Looking back at every conversation we’ve had and every feeling I felt with you was beyond my control. I catch myself missing you and it’s sad. You left me bitter and filled with so much hate. I have so many things left unsaid and I often find myself debating if I should put anything out there because what difference does it make now. I will be completely over you. Some days, I feel like I already am and other days, I’m ready to come crawling back to you. I’ve made sure to give you no satisfaction of knowing how I’m doing but I wish you every bit of happiness and desire you deserve. I learned your darkest secrets, the ones that you kept tucked behind the corners of your mind. I learned your flaws, so I learned to love them, too. I learned your deepest fears, your aspirations, and your desires. I learned to know you like the back of my hands, to instinctually know your state of your mind.
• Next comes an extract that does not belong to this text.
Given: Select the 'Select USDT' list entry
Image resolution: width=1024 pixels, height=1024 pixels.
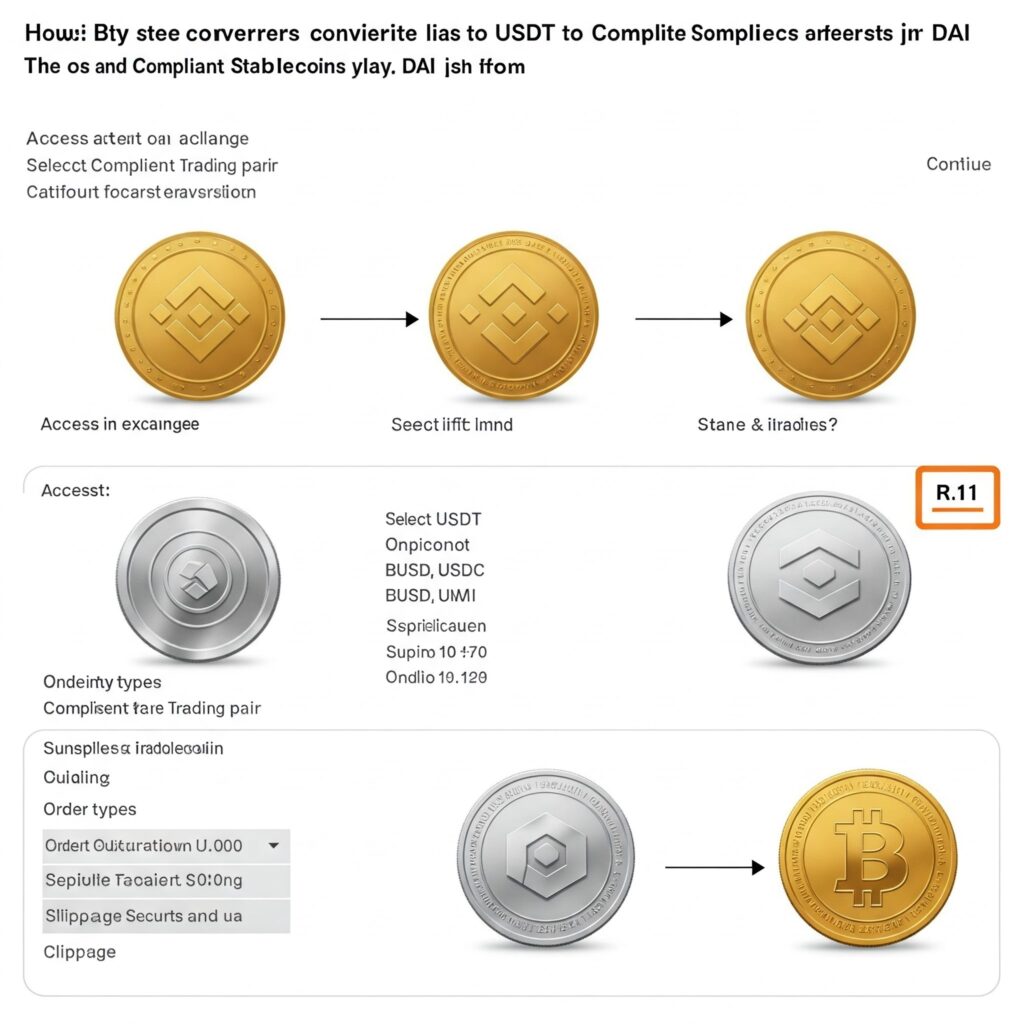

I learned to know you like I know myself; I dug and dug to your innermost core. I learned to discover every atom that constructs the woman I loved, so beautifully. If I knew how things would have turned out for us, I probably would have did things differently. Although, if I hadn’t, I wouldn’t know now about the beauty in life. Because before you, I only saw the moon. And after, I finally saw stars.
Thank you for making me realize my worth. Thank you for loving me the way you did. Thank you for putting perspective and happiness in my life that I needed.
Thank you for wasting my fucking time.